Soik is the founder of SHADOW, a “Community of Dreamers”, which is launching a campaign today on Kickstarter to raise funds for its new mobile app. The company plans to build the world’s largest dream database through an app that helps you record and remember your dreams.

SHADOW is an alarm clock that gradually wakes you up with escalating alarms. Once you’re done hitting snooze, the app prompts you to record what you remember of your dream either by speaking directly into the app or typing. The app then uploads all your data into a private dream journal that analyzes and visualizes your long-term dream patterns in hopes of delivering a better understanding of your dreaming self.
 
As a dreamer, you’ll have the choice to keep your dreams private, share them with friends or family, and push them to the cloud. If you choose to share, your dream joins an anonymous data cloud and SHADOW uses natural language processing algorithms and keyword recognition from your dream to identify global patterns. So while the exact details of your dream won’t be recorded, keywords like “black bike” “Berlin” and “Picasso” will.

 Words on kickstarter

“Sleep on it.” We’ve heard it before—this incitement to hit pause on a complex challenge, to let your brain work its magic, to give what’s troubling you over to Steinbeck’s “committee of sleep.”
And it works.
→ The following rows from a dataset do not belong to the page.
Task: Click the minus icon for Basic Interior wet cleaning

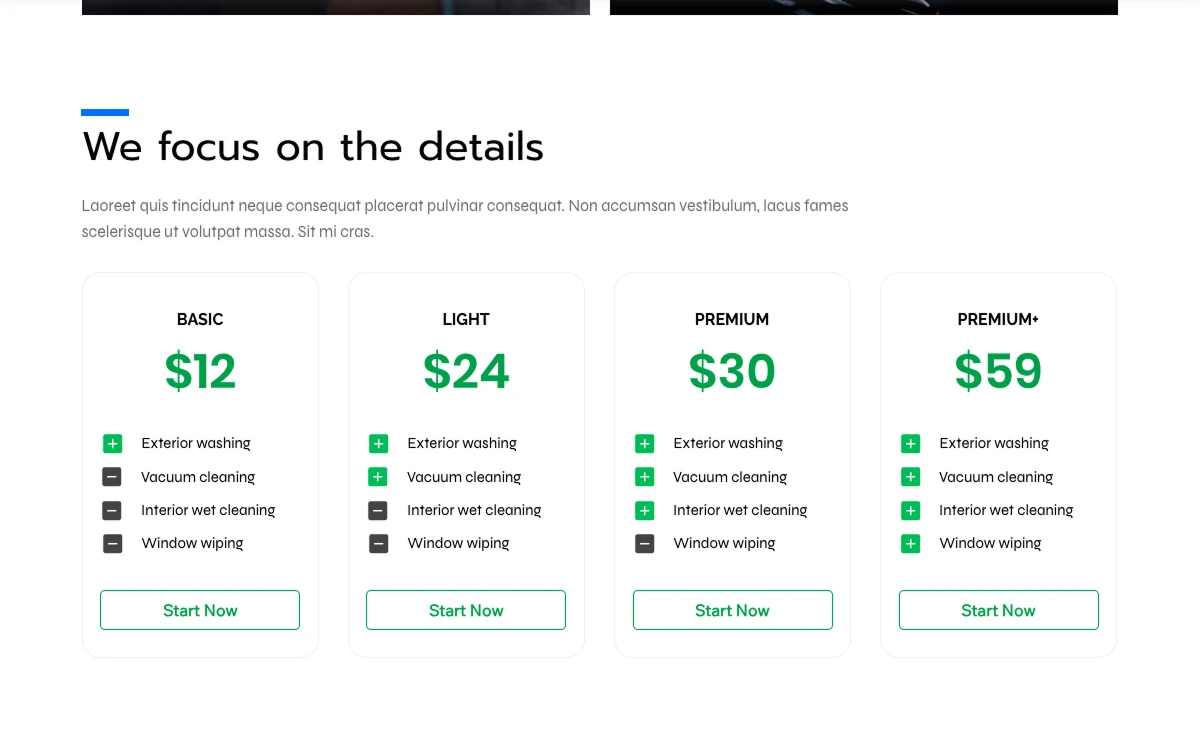Action: [x=112, y=510]
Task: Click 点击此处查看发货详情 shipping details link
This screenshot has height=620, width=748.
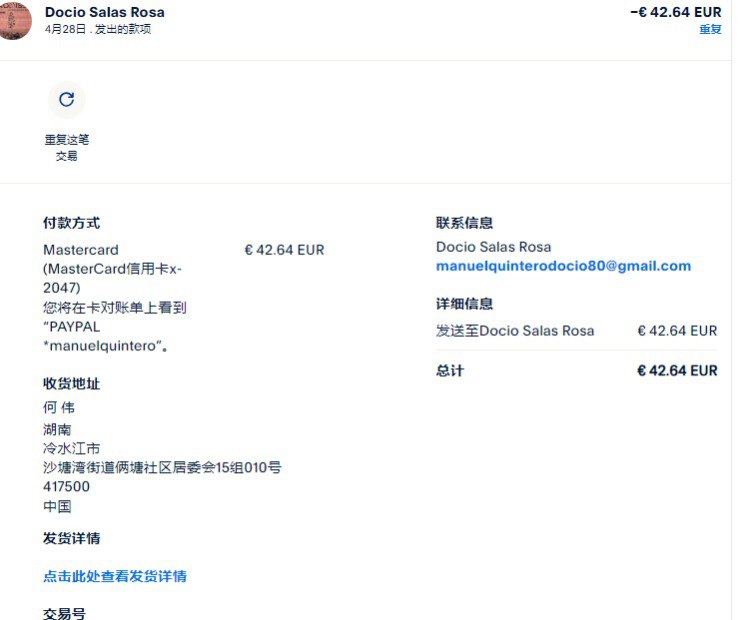Action: click(x=115, y=576)
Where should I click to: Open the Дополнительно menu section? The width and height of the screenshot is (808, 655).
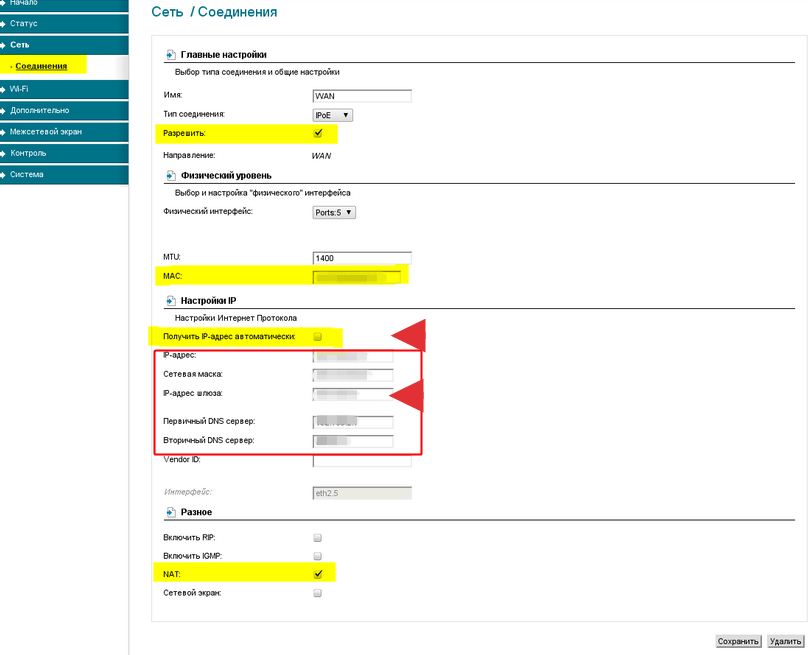40,110
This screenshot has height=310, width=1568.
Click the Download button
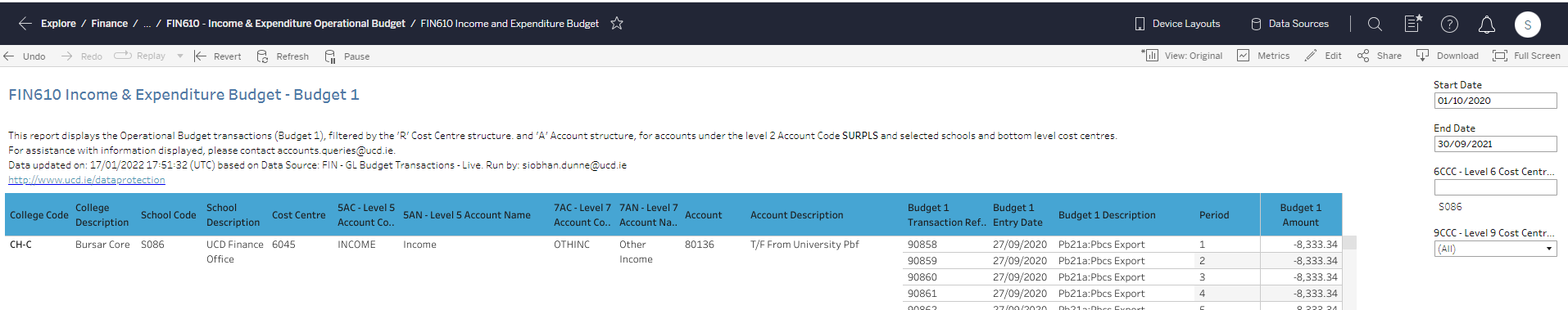pos(1447,56)
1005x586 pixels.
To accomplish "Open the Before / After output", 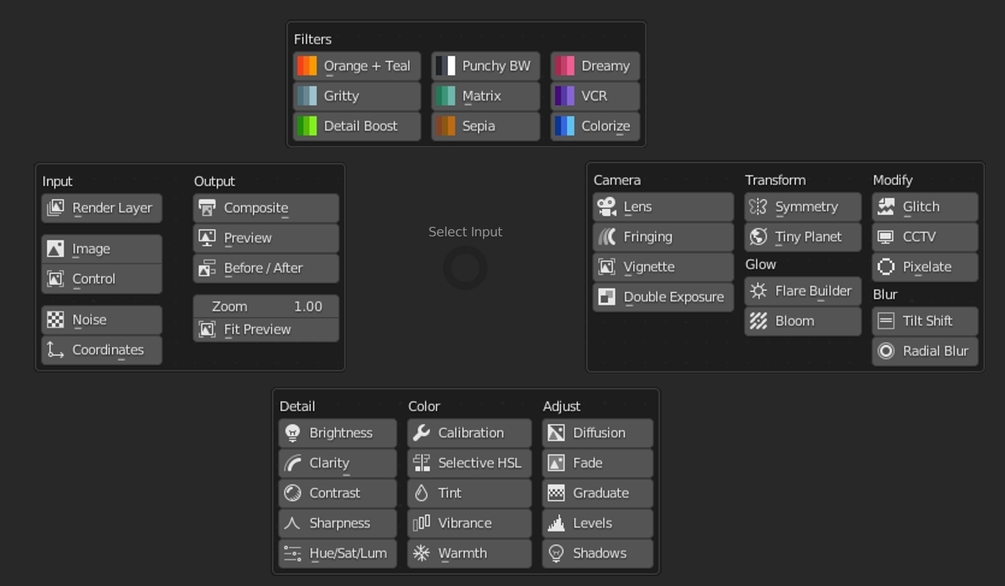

Our brain is an incredibly creative problem solver. And some parts of it are most active while we’re sleeping. Electricity, Frankenstein’s monster, nonviolent resistance, laser technology—all of these were conceived in dreams. Sleep is where some of humanity’s most incredible creations got their start. Yet, we forget 95% of our dreams within five minutes of waking up. That’s a huge amount of data—with unfathomable of potential—we forget each day, all because we don’t have a good way to record and understand it. What would happen if we remembered? Even better, what if we learned to make sense of it? We’re here to find out.
“the real voyage of discovery consists not in seeking new landscapes but in having new eyes” — marcel proust 
The dream ecosystem has incredible potential to bring us together, and it’s been ignored long enough. Scientists understand the neurology of sleep, but not the content of dreams. We have a scientific explanation for what’s happening in our brains, but no way of figuring out what it all means. We want to build SHADOW to bridge the gap. What do we dream about during a thunderstorm? After an election? Before a disaster? Do celebrities really dream differently than the rest of us? We think these questions hold amazing truths about how interconnected we really are. And that’s why we’re asking for your help to build SHADOW.